Самый простой способ ранжирования страницы связан с использованием частотных словарей, ключевых слов и грамматической структуры текста.
Частота слова подсчитывается примерно так. Берем тысячу произвольных текстов и считаем сколько раз в этих текстах использовано данное слово. Число встреч делим на тысячу и получается частота слова. Лингвисты показали, что во всех языках действует закон примерного постоянства частот. Если мы возьмем другую тысячу текстов, то в ней слова получат примерно такие же частоты. Можно выбрать тысячу текстов с неким ограничением, скажем, на медицинскую тематику. Отраслевые частотные словари будут, естественно, отличаться от универсального частотного словаря, но для них также действует закон постоянства частот. Слова с самыми большими частотами становятся ключевыми словами. По их присутствию в тексте можно как-то измерять релевантность, в частности, фиксировать релевантность текста по отношению к профессиональной отрасли, к той же медицине или геологии.
Скажем, в предыдущем разделе рассматривался пример с ответом на поисковый запрос по слову «ипотека». Скорее всего, задающего такой запрос человека интересуют предложения банков по ипотечным кредитам, либо аналитика по банковским предложениям. С другой стороны, могут быть страницы со словом ипотека, но описывающие, скажем, способ отделки квартиры.
В текст таких страниц слово ипотека попадает случайно. Здесь как раз частотный словарь позволяет отсечь такие случайные страницы.
Помимо словарного анализа можно исследовать структуру всего текста. Если текст разбит заголовками, то по ним также можно как-то сузить позиционирование текста.
В любом случае сам текст, просто как набор некоторых текстовых символов, и что важно безотносительно смысла текста, давал возможность разработки специального инструмента, так называемой метрики. Метрика, как термин пришел из школьной геометрии. Там нас научили измерять расстояние между двумя точками, либо от точки до прямой.
В современной науке термин «метрика» используется повсеместно. Метрикой называют алгоритм, с помощью которого можно измерять близость объектов, причем, объекты могут быть любыми. Например, в социологии можно измерять близость различных социальных групп. В случае поисковых технологий с помощью метрики можно измерять условное «расстояние» от одного слова до другого, от одного текста до другого. Методологически метрика хороша как раз для измерения релевантности. Чем меньше условное «расстояние», тем выше релевантность.
Сравнительно скоро стало ясно, что метрика, основанная лишь на чисто текстовом анализе, не дает достойных результатов. Любая метрика имеет некоторую точность, а страниц становилось так много, что многие страницы получали одинаковое «расстояние» от запроса. Именно в этот момент Гугл совершил свою знаменитую революцию и мгновенно превзошел все существовавшие на тот момент англоязычные поисковики.
Революция Гугла
Гугл предложил предельно простое решение: использовать перекрестные гиперссылки между страницами для уточнения метрики.

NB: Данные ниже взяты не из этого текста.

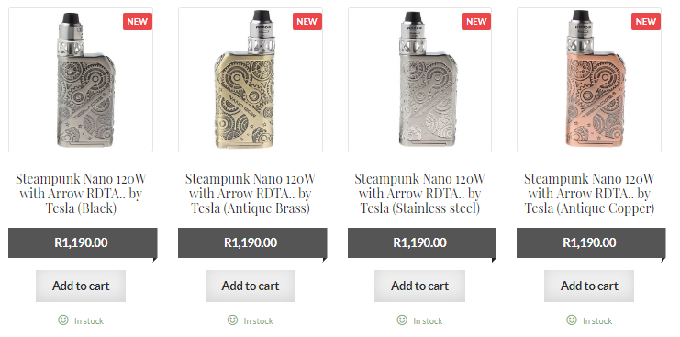Click smiley in-stock icon under Black product
The image size is (680, 337).
(63, 320)
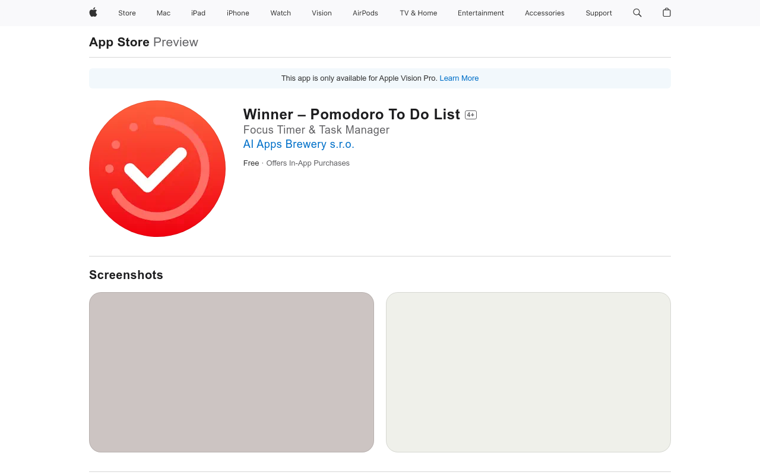The image size is (760, 475).
Task: Open the first gray screenshot thumbnail
Action: pos(232,372)
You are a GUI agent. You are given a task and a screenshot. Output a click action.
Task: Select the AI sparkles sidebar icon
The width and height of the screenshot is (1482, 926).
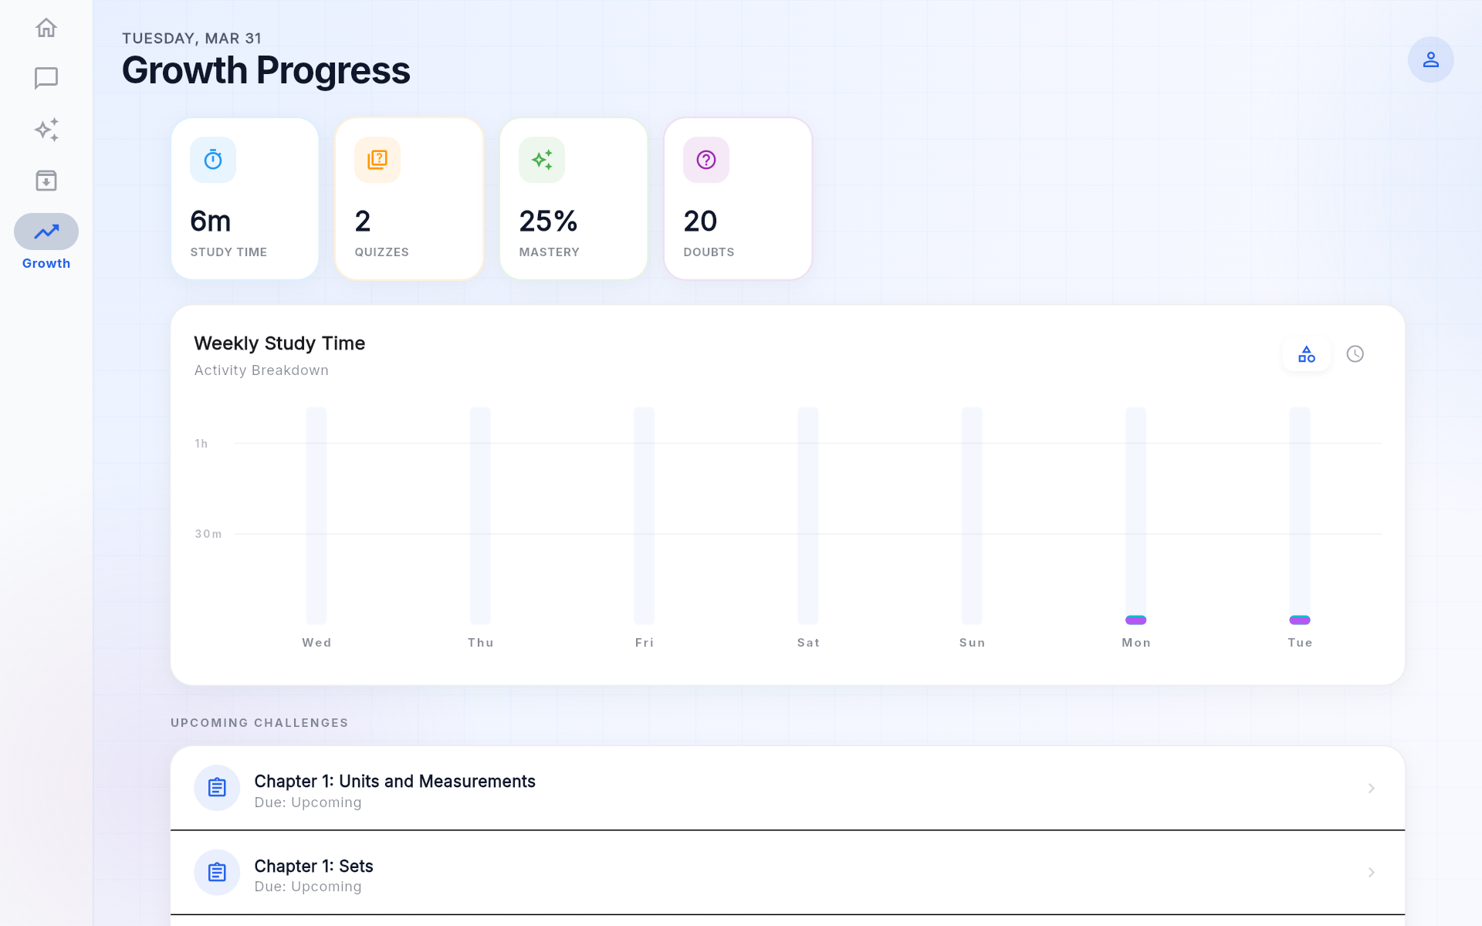46,130
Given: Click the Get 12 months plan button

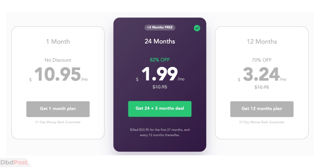Looking at the screenshot, I should coord(262,109).
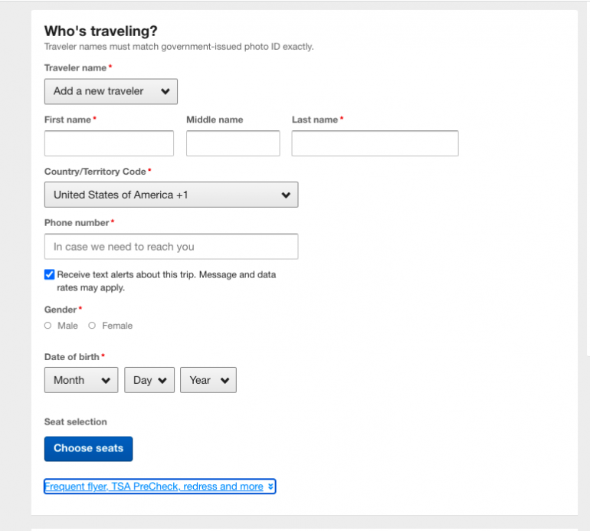Screen dimensions: 590x531
Task: Open the Traveler name dropdown
Action: [110, 91]
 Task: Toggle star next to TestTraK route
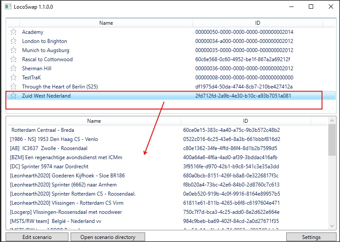[x=13, y=78]
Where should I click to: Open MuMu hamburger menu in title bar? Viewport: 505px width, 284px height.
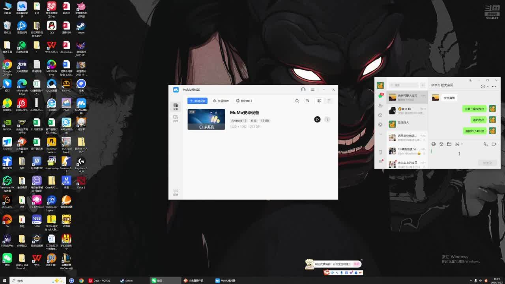pyautogui.click(x=312, y=90)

Такой метод очень прост технически. Не нужно изобретать сложные метрики. Кроме того, этот способ ранжирования по-человечески очень понятен, подобен тому, как сам человек ранжирует поступающую к нему информацию.
Мы всегда стараемся не погружаться в реальный, самостоятельный анализ, а воспользоваться чьей-то рекомендацией. Нам необходимо услышать от другого человека, что хорошо, что плохо. Более того, мы ранжируем и самих рекомендателей, одним мы верим больше, чем другим.

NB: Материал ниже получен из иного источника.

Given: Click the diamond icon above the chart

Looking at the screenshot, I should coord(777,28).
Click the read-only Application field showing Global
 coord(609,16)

Соответственно этому, Гугл предложил каждой странице присвоить перекрестный индекс, который зависит от двух факторов. Во-первых, от числа страниц, на которых есть ссылка на данную страницу. Во-вторых, от индекса страницы, на которой есть ссылка. Чем больше индекс ссылающейся страницы, тем больший вклад она дает в измерение индекса, также, как в человеческой деятельности.
Первая партия страниц получила индекс «руками», через оценку экспертов. Вероятно, число таких страниц измерялось тысячами. Индекс для остальных страниц получался уже измерением.
Снова напомним, точная формула поискового алгоритма неизвестна. Даже для этой простой математической зависимости по перекрестным индексам. Известен, лишь качественный вид формулы. Чем больше ссылается страниц, тем выше вычисляемый индекс. Чем больше индекс у ссылающейся страницы, тем больше получается индекс у измеряемой страницы.
Вместе с тем, индекс для каждой страницы известен. Поисковые компании раскрывают значение индекса.